Car plant a rare win for poor Indian farmers as battles rage with industry over land use

By Erika Kinetz, AP
Saturday, July 10, 2010

Land wars bedevil India’s rush to industrialize

SANAND, India — It doesn’t look like he’s won much from industrialization. Take his face, weathered beyond his 30 years, or the earth stuck to his bare ungainly feet.

Jaisar Khan Pathan, one in a long line of farmers, is simply too scrawny.

But Pathan, and scores like him who live in the shadow of a new factory built by Tata Motors to make its ultra-cheap Nano car, are the beneficiaries of the race to transform India from a nation of small farmers to an industrialized power.

They are part of a tectonic shift as millions move off the land into an uncertain future, even as others wage land battles that have blocked some of the world’s most powerful companies from building power plants, mines and factories.

The conflict over land has fueled a violent Maoist insurgency across much of India’s least developed regions. The insurgency, which Prime Minister Manmohan Singh has called India’s top internal security threat, claimed 908 lives in 2009 and rebels were blamed for a May train derailment that killed 145 more.

Some say India is trying to industrialize too fast, without the education and infrastructure in place to give the rural poor a fighting chance.

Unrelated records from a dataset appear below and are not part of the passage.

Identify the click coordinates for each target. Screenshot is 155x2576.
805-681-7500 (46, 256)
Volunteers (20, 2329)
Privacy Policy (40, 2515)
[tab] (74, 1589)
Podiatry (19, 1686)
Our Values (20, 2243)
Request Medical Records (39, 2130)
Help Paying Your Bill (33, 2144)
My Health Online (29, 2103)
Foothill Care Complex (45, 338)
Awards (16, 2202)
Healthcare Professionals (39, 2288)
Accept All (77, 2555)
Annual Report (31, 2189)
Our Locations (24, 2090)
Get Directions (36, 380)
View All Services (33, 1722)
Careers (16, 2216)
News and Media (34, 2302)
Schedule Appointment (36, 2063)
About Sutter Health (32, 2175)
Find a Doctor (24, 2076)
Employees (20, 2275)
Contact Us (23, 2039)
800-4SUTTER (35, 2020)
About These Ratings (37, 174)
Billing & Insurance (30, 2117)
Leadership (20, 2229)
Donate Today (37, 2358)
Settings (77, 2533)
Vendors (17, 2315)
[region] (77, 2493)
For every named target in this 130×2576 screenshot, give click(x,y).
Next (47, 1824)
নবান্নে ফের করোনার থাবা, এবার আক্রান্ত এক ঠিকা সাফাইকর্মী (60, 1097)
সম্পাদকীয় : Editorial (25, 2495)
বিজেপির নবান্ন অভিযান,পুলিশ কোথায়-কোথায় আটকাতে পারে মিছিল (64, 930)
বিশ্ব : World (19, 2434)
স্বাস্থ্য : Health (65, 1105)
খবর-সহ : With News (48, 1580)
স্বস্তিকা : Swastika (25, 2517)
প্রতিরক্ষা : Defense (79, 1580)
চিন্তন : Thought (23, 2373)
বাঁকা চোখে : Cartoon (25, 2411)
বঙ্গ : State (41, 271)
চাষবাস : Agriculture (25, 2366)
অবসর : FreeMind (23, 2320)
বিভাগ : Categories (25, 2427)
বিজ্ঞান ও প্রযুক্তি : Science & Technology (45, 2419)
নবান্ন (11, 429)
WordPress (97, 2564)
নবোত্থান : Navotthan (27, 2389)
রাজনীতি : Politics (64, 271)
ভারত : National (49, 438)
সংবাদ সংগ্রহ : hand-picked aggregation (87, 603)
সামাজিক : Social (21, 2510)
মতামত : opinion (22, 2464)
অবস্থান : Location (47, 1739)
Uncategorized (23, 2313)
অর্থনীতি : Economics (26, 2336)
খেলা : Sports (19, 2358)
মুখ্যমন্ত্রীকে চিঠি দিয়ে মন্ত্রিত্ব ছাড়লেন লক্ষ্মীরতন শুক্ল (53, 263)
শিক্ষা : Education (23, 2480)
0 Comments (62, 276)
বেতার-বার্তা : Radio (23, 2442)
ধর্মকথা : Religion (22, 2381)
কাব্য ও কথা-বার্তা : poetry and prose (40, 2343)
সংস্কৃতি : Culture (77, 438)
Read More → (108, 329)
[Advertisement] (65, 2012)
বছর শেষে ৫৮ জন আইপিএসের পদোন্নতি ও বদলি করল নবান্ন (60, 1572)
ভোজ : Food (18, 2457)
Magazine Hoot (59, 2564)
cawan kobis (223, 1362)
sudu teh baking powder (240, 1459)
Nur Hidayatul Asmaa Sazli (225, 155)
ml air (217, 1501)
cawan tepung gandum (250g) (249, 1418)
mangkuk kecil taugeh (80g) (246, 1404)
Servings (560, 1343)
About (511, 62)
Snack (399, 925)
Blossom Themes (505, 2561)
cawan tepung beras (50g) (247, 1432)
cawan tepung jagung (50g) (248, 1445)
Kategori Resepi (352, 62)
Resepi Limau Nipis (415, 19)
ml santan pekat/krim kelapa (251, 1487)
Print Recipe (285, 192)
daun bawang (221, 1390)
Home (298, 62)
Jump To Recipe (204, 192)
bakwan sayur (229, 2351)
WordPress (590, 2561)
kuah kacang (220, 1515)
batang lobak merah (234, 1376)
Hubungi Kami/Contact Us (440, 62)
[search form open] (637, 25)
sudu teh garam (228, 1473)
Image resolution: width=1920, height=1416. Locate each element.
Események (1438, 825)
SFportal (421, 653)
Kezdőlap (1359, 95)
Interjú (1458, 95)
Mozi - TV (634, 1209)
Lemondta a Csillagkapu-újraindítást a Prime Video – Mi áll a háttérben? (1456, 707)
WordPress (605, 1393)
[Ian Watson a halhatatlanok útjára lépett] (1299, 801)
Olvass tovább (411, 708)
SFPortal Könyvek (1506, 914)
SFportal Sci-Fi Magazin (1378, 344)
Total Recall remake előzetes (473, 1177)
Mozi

“How long did the industrial revolution take to be implemented in the West? Two hundred years. You want to replicate the same model and squeeze it into 20 years. That’s not possible. The fallout will be massive,” said Bhaskar Goswami, an economist at the Forum for Biotechnology and Food Security in New Delhi.

Against this backdrop of strife, Pathan’s story is the ideal of what could be achieved if the more than 50 percent of Indians who live off the land get a real stake in the new economy. It’s a principle that advocates of market capitalism and human rights activists can agree on, but that often fails to materialize across rural India, where stories of powerful business interests and corrupt officials conspiring to throw poor farmers off their land are all too common.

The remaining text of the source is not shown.